Whenever a line in the data holds the string "will", copy that line.

------ MATERIAL FOR THIS TASK ------

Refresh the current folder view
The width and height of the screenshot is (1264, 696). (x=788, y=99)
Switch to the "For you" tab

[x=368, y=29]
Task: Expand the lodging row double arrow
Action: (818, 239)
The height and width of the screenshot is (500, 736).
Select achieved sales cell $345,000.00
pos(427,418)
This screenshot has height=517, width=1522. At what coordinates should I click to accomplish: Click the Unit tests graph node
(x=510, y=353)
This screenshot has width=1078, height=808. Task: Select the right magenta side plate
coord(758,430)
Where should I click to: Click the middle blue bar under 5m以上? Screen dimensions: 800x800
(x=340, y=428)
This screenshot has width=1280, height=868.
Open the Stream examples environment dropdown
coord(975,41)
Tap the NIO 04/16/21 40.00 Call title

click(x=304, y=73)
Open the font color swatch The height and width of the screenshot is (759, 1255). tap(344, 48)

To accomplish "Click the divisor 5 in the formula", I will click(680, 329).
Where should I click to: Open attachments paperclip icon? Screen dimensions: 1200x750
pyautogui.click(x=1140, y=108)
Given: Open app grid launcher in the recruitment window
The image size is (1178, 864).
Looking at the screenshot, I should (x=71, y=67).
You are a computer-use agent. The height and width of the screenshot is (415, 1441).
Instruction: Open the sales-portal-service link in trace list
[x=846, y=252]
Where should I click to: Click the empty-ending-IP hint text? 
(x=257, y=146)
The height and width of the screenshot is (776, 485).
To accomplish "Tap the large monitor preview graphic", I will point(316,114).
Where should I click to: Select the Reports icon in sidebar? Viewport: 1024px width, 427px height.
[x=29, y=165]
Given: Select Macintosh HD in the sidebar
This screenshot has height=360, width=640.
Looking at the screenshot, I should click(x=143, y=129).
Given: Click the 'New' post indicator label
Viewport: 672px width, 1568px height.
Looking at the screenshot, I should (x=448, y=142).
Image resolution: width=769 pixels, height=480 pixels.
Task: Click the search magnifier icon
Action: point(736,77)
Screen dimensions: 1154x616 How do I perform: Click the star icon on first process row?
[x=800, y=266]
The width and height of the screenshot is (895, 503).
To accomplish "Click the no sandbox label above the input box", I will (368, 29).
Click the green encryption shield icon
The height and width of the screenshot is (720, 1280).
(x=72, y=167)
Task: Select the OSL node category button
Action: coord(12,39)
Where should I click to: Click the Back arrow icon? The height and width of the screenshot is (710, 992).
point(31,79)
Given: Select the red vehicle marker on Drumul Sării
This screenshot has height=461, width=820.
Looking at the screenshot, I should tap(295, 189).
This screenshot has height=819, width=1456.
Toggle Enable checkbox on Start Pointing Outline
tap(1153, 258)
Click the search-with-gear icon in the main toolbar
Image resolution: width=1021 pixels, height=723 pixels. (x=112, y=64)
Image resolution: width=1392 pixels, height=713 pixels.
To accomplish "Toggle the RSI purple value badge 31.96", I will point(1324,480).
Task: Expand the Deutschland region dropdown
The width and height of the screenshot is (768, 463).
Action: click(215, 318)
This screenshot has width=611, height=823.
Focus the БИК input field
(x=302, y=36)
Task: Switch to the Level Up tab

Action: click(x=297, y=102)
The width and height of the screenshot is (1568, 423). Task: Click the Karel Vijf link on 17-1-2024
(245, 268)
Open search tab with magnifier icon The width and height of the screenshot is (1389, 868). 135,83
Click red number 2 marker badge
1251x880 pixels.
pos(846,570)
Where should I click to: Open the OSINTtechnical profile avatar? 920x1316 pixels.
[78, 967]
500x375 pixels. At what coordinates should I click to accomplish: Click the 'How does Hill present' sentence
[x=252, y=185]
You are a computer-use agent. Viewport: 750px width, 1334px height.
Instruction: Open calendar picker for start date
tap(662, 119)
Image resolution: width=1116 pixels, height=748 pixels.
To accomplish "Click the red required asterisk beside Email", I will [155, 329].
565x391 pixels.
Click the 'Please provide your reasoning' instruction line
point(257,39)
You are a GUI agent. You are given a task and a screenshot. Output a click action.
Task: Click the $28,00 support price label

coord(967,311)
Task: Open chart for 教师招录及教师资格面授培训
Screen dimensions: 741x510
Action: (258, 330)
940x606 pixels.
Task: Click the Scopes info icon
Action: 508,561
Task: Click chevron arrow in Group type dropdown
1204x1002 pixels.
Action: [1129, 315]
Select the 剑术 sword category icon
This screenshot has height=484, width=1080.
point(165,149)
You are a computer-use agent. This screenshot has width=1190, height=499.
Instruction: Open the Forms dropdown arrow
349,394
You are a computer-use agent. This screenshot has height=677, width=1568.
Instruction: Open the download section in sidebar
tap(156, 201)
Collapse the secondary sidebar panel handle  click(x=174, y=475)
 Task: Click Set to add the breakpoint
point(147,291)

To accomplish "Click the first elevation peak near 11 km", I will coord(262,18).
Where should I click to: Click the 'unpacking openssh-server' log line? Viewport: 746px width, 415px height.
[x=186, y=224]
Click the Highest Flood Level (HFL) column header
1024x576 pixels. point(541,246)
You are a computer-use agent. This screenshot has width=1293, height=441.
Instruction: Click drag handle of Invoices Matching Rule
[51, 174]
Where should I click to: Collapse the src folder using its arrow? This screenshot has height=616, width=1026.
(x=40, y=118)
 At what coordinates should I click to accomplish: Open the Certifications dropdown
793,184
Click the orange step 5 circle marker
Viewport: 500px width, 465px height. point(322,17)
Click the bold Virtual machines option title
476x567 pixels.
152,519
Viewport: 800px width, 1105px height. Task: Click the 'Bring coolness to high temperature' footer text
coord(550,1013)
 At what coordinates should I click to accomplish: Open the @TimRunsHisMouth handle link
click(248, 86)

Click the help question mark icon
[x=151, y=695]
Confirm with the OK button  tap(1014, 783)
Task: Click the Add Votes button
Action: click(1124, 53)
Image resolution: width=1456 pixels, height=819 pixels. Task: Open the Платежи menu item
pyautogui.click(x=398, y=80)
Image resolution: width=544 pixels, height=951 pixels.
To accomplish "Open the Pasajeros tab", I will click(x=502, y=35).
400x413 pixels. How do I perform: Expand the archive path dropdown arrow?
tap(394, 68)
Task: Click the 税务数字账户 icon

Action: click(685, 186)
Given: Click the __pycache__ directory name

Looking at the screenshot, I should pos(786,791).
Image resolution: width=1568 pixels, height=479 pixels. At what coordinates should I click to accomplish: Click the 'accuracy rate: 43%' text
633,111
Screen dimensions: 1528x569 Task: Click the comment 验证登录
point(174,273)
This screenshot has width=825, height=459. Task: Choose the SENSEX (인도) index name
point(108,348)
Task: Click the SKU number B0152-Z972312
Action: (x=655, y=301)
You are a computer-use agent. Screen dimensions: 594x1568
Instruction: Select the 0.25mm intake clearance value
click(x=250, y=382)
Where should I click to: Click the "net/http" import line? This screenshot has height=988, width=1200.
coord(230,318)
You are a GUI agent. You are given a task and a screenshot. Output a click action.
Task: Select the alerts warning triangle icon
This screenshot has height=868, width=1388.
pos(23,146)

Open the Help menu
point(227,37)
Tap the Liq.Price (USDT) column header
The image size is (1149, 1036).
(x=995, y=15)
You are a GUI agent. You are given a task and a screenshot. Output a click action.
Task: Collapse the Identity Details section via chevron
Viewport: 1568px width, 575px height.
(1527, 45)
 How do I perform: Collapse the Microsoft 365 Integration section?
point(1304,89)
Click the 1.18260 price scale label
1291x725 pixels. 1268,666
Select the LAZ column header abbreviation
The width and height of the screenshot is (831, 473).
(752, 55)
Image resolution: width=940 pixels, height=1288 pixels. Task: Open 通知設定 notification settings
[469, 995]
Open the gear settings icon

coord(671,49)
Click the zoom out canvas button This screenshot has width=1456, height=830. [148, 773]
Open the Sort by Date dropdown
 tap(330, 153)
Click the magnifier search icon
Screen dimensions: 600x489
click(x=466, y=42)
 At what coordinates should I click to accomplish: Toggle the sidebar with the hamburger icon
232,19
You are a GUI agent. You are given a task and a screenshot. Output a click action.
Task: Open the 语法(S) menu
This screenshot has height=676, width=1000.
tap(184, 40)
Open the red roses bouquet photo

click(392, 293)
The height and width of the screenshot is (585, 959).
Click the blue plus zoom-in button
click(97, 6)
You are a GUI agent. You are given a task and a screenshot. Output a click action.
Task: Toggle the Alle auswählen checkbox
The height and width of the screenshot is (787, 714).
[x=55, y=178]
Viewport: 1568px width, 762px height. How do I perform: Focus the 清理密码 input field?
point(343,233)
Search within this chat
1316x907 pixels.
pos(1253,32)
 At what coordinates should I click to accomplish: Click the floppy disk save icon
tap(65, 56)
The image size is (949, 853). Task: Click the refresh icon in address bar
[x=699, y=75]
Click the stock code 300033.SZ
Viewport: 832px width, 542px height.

------

COMPLETED TASK -
To accomplish "Click the divisor 5 in the formula", I will click(680, 329).
To accomplish "Tap the large monitor preview graphic", I will point(316,114).
To accomplish "Click the no sandbox label above the input box", I will (368, 29).
To accomplish "Toggle the RSI purple value badge 31.96", I will point(1324,480).
To accomplish "Click the red required asterisk beside Email", I will [155, 329].
To accomplish "Click the first elevation peak near 11 km", I will coord(262,18).
To accomplish "Open the Pasajeros tab", I will click(x=502, y=35).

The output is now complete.